## Work to be completed
When you reach the line containing "Click the 80 protein per 100 g value", begin reproducing the lines exactly and continue through the end of the listing, leaving out the pictures.

## The records
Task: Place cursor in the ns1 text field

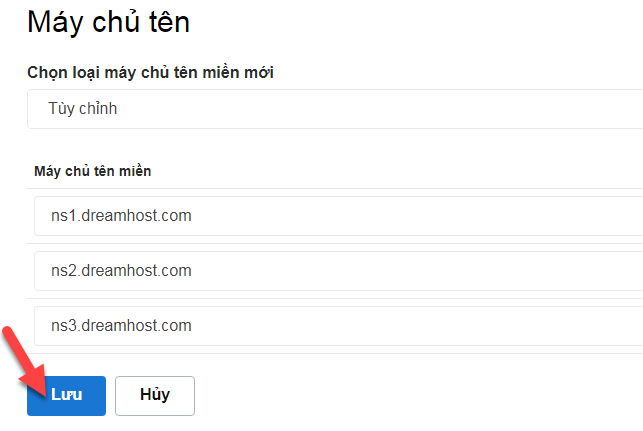Action: tap(121, 216)
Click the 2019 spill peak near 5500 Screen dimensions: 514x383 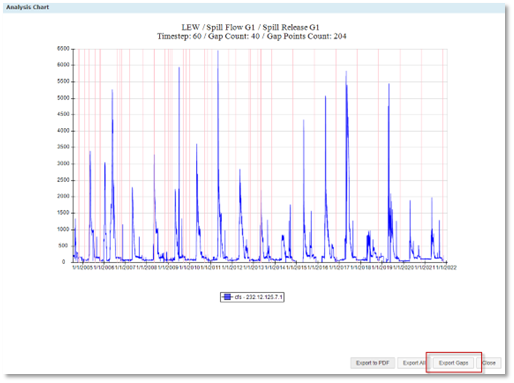point(389,85)
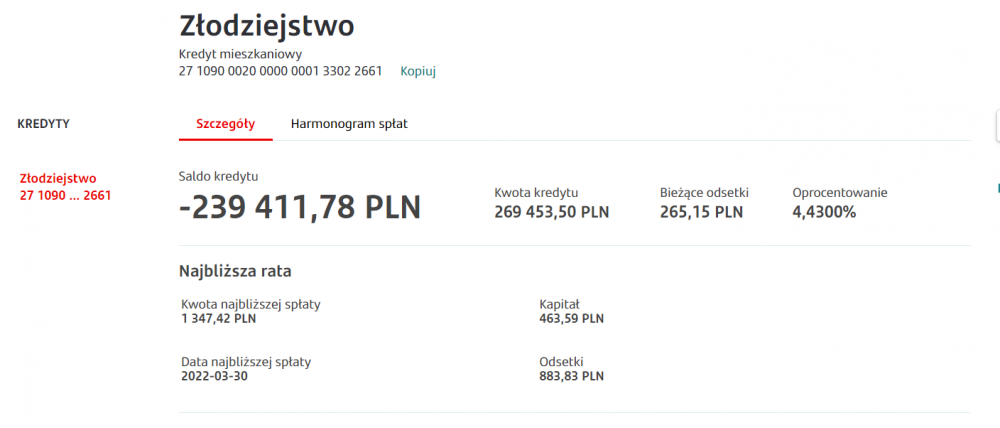Click the Kwota kredytu value 269 453,50 PLN
Image resolution: width=1000 pixels, height=428 pixels.
pyautogui.click(x=551, y=212)
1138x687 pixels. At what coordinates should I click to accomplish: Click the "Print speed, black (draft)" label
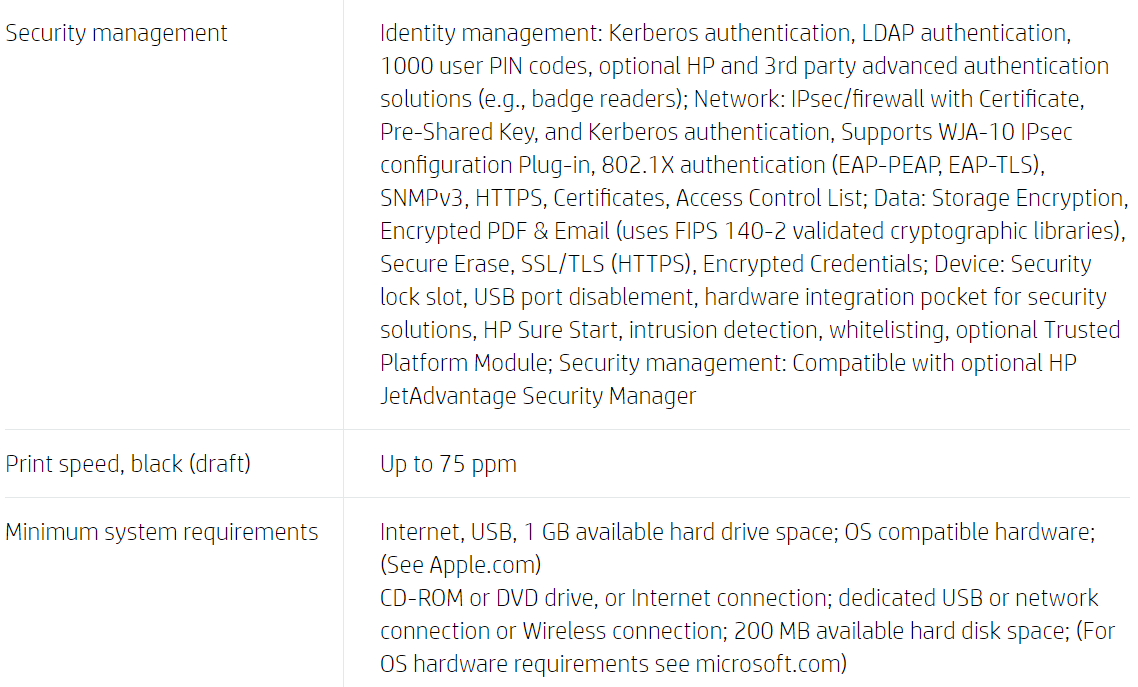click(128, 464)

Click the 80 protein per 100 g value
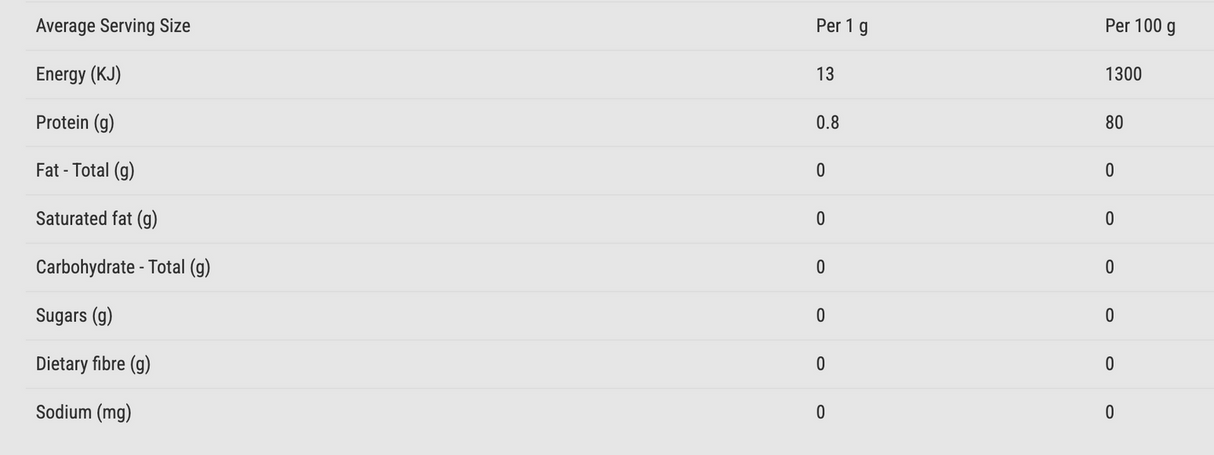[x=1114, y=122]
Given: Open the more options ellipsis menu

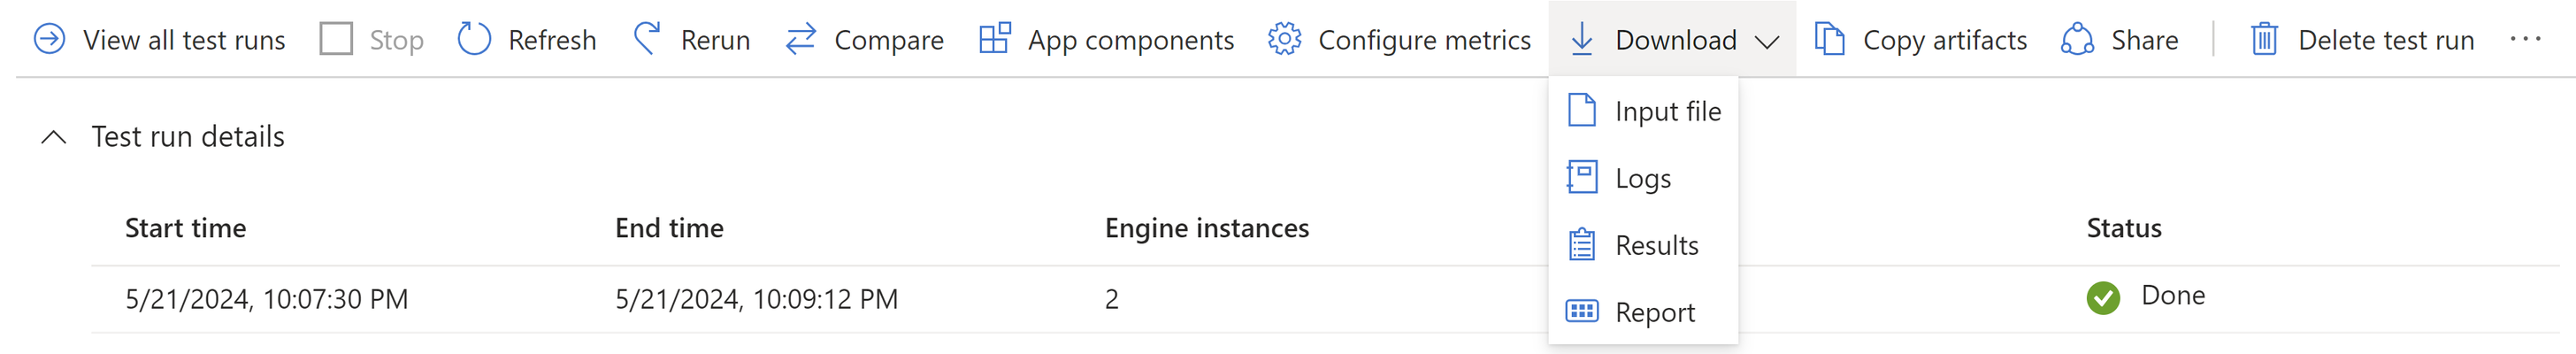Looking at the screenshot, I should [x=2525, y=39].
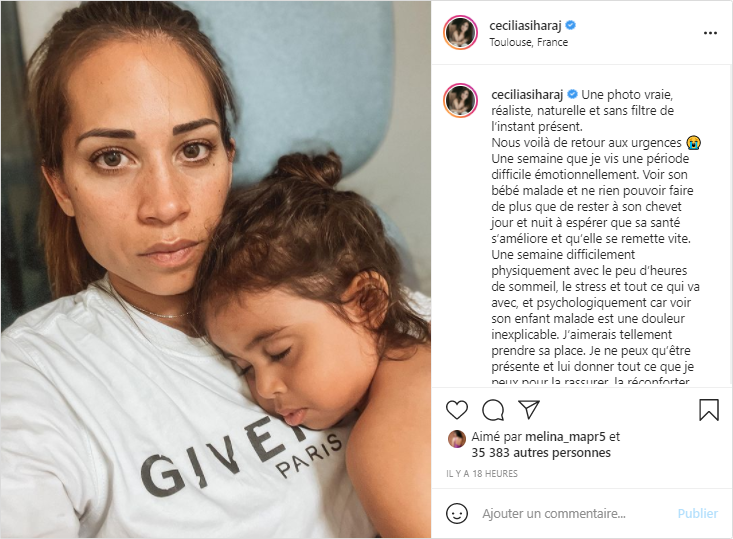Click the ceciliasiharaj username in caption

pyautogui.click(x=527, y=94)
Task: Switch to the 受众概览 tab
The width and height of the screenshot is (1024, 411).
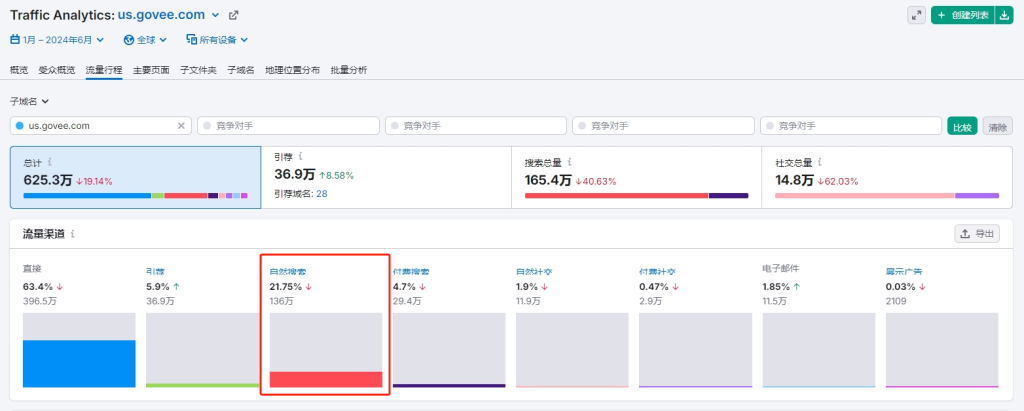Action: click(x=56, y=70)
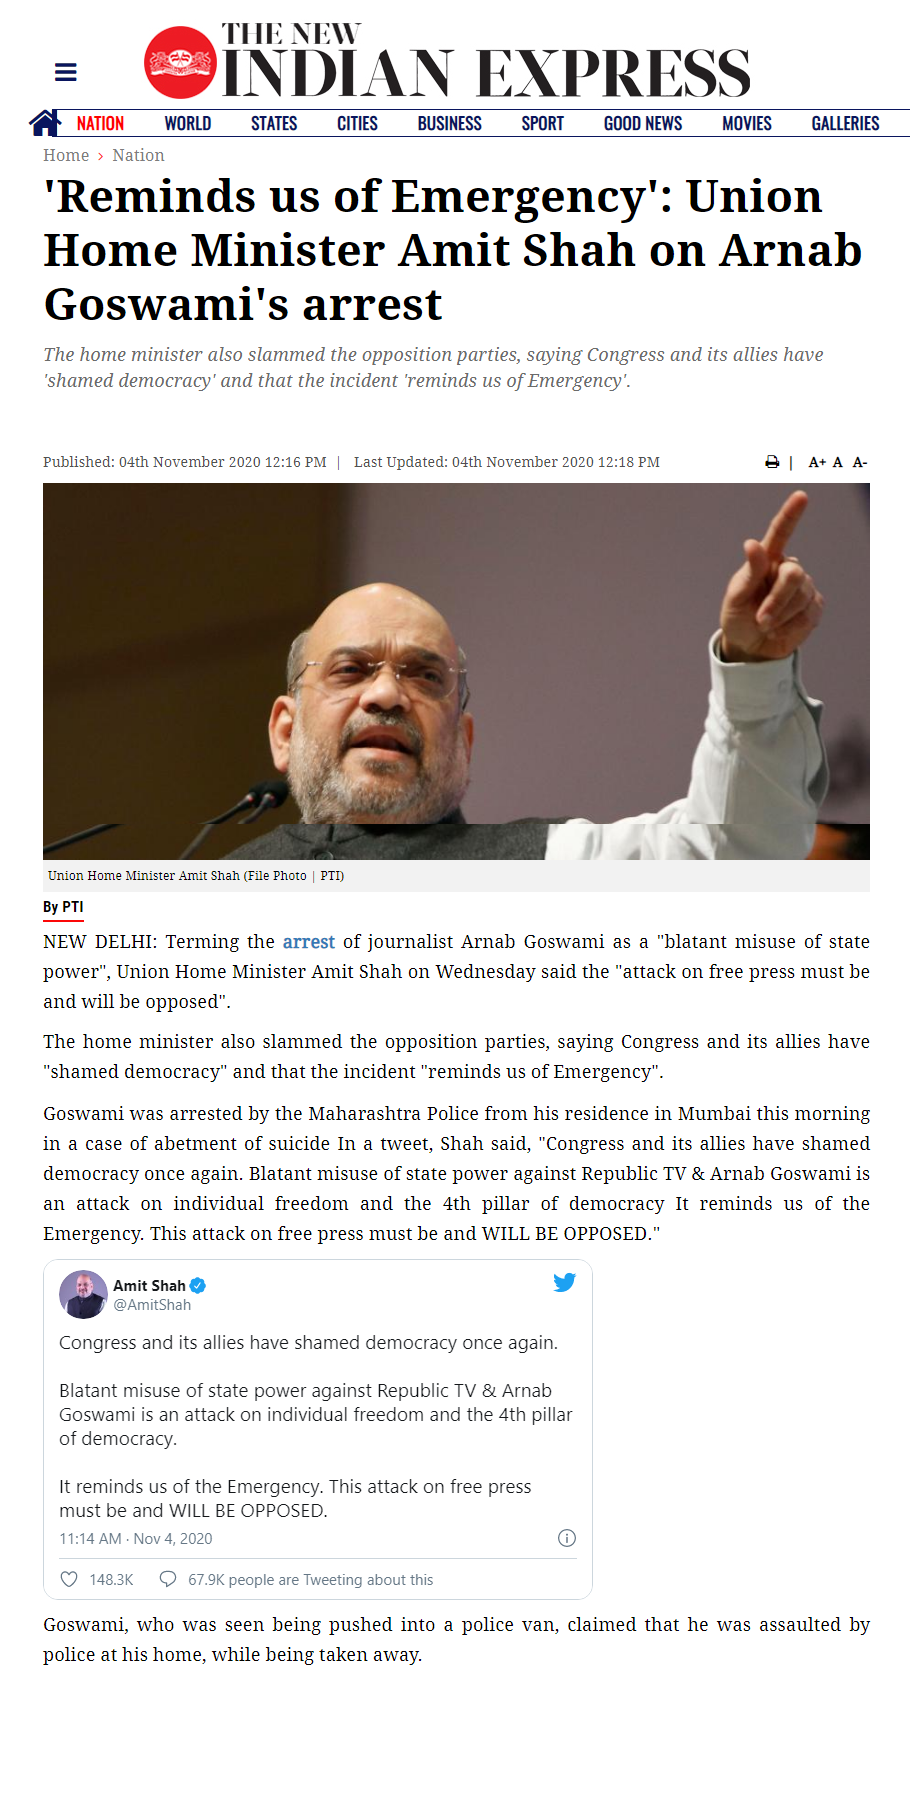Go to the GOOD NEWS section
This screenshot has width=910, height=1799.
(643, 123)
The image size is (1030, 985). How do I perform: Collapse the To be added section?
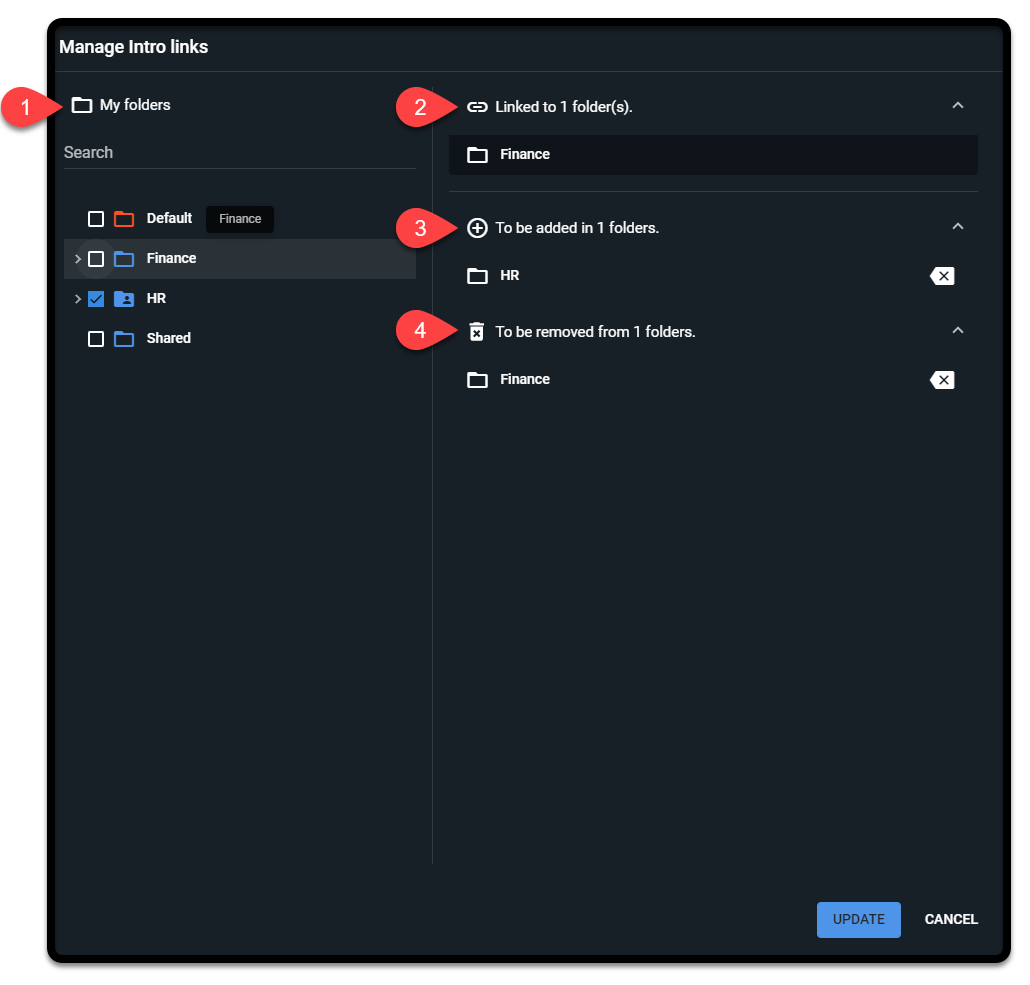pos(957,227)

## Written reply
Click the 80 protein per 100 g value
[x=1114, y=122]
Given: Open the more options ellipsis menu

Looking at the screenshot, I should [x=2525, y=39].
Click the ceciliasiharaj username in caption

pyautogui.click(x=527, y=94)
Task: Switch to the 受众概览 tab
The width and height of the screenshot is (1024, 411).
Action: click(x=56, y=70)
Go to the GOOD NEWS section
This screenshot has width=910, height=1799.
(643, 123)
The image size is (1030, 985). How do I perform: Collapse the To be added section?
pos(957,227)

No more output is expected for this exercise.